11.08.15 Kevin Huang

Techniques for Schedulability Analysis in Mode
Change Systems under Fixed-Priority Scheduling

Accepted at RTCSA15

Rehearsal Talk for RTCSA

28.07.15 Prof. Jian-Jia Chen

What should be done if the paper is WRONG.



Wei Liu

Parameter selection for Real-time tasks in Camera-based Object Detection System



Georg von der Brueggen

Schedulability and Optimization Analysis for
Non-Preemptive Static Priority Scheduling Based on Task Utilization and
Blocking Factors

Accepted ECRTS'15 paper

Rehearsal Talk


Kuan-Hsun Chen

Semi-automatic R2Pi Navigation

Fachprojekt discussion


Kevin Huang

Timing Analysis of Real-Time Self-Suspending Tasks under Fixed-Priority Scheduling

Accepted DAC'15 paper

Rehearsal Talk


Georg von der Brueggen

Monte-Carlo Method

A short introduction into the Monte-Carlo Method.

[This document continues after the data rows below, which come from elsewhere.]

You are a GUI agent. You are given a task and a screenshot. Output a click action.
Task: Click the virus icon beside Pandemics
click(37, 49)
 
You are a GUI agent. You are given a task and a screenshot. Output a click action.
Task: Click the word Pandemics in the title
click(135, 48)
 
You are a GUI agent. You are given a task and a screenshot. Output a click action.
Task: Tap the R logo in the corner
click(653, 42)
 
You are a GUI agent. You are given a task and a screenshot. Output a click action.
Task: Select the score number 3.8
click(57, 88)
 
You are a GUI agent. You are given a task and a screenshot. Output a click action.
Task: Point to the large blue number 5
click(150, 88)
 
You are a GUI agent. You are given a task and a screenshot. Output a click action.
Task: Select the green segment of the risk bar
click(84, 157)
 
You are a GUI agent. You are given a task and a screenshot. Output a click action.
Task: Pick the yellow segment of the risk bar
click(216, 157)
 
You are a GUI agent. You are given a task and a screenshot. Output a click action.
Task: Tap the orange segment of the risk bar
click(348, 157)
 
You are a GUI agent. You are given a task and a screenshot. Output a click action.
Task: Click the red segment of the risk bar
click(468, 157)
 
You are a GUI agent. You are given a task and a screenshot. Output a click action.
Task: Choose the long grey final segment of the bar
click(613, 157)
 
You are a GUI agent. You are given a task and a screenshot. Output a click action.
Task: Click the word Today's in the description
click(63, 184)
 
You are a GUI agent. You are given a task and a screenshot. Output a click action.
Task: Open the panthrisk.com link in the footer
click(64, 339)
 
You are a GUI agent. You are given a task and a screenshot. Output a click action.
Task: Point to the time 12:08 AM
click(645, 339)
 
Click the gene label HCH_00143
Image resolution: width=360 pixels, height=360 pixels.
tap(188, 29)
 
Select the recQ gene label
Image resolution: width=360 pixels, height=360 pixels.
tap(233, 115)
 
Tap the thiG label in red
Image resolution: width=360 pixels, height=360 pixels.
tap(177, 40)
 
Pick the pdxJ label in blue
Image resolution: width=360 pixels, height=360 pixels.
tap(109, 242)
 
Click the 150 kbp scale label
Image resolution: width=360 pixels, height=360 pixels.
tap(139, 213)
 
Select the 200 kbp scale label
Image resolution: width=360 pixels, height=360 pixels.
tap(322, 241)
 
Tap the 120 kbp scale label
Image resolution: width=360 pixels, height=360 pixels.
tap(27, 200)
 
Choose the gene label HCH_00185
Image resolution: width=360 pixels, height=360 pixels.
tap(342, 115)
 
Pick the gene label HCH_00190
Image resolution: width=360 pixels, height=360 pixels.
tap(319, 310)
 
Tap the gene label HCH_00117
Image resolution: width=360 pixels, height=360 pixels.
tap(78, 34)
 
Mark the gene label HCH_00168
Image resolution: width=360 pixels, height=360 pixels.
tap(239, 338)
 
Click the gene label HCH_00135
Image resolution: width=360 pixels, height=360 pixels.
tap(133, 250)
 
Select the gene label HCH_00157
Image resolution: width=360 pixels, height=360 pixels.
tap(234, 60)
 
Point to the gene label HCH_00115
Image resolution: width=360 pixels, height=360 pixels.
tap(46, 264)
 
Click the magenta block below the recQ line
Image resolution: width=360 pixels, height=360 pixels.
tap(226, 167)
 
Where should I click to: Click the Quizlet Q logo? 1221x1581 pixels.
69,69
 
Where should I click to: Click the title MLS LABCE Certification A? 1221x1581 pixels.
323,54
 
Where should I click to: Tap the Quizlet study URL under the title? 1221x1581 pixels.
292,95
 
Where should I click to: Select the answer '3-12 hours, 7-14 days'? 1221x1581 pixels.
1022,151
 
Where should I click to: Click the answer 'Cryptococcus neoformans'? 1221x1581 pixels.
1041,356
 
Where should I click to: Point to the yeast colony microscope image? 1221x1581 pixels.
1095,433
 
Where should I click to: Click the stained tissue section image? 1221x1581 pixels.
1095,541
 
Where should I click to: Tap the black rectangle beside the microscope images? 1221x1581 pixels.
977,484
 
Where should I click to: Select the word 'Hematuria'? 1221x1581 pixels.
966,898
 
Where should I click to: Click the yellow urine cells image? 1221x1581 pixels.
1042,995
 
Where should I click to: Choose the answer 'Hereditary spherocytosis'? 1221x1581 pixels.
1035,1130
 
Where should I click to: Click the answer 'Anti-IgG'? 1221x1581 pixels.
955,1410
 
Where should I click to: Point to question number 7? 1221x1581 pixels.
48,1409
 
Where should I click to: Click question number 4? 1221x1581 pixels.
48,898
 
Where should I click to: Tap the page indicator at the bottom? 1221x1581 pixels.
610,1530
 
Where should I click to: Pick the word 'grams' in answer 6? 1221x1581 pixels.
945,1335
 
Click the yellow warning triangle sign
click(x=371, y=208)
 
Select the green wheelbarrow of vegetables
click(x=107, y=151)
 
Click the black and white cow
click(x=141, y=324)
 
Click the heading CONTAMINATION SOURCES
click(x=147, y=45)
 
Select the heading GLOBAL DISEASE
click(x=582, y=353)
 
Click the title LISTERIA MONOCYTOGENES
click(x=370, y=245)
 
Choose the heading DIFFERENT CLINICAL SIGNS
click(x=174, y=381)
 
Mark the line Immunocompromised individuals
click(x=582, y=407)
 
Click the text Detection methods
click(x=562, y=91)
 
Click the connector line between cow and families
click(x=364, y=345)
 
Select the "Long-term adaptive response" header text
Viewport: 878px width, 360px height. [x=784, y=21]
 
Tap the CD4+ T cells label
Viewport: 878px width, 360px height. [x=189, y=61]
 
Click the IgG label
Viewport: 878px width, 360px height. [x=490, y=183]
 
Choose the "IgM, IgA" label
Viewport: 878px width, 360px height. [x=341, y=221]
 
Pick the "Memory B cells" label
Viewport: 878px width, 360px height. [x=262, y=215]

The general idea of the Monte-Carlo Method is to use random sampling to get (hopefully good) solutions for mathematical, physical or computer science problems that are too difficult to solve analytically.


Kevin Huang

Timing Analysis of Real-Time Self-Suspending Tasks under Fixed-Priority Scheduling

Self-suspension is becoming an increasingly prominent characteristic in real-time systems such as: (i) I/O-intensive systems, where applications interact intensively with I/O devices, (ii) multi-core processors, where tasks running on different cores have to synchronize and communicate with each other, and (iii) computation offloading systems with coprocessors, like Graphics Processing Units (GPUs).


Wei Liu

System-Level Performance Optimization through Data Offloading and Parallel GPU Executions

GPUs are becoming extremely important to improve system performance for many embedded systems. Running massively parallel workloads on GPUs is challenging for overall system performance especially when massive workloads are executed concurrently. In this paper, we develop a mechanism to optimize the system-level performance. Two scheduling algorithms can be used to scheduled parallel workloads with data offloading and parallel executions. Experiments show the performance of our algorithms and the feasibility of our mechanism across different platforms.


Kuan-Hsun Chen

Dependable Task Mapping on Many Cores

To mitigate soft errors, redundant copies of an application can execute on different cores in redundant multithreading (RMT) to achieve much higher reliability. On the other hand, due to the architectural design, process variations, and aging, individual cores in manycore systems may have heterogeneous performance. Therefore, we discuss about how to allocate the tasks and cores with heterogeneous performance for dependable execution.


Prof. Jian-Jia Chen

Prof. Peter Marwedel

How to write a paper

Jian-Jia: (staff only)

Peter: #1(staff only), #2(staff only)



George von der Brueggen

dSpace Turorial: Control Desk - Next Generation (Basic)

dSpace GmbH

Introduction into the basic concepts of the dSpace Control Desk. It can be used to simulate Hardware in the loop, either by using hardware or software simulators. We covered the properties of the Control Desk, creation and configuration of use cases, the definition of variables, input and output devices and data recording.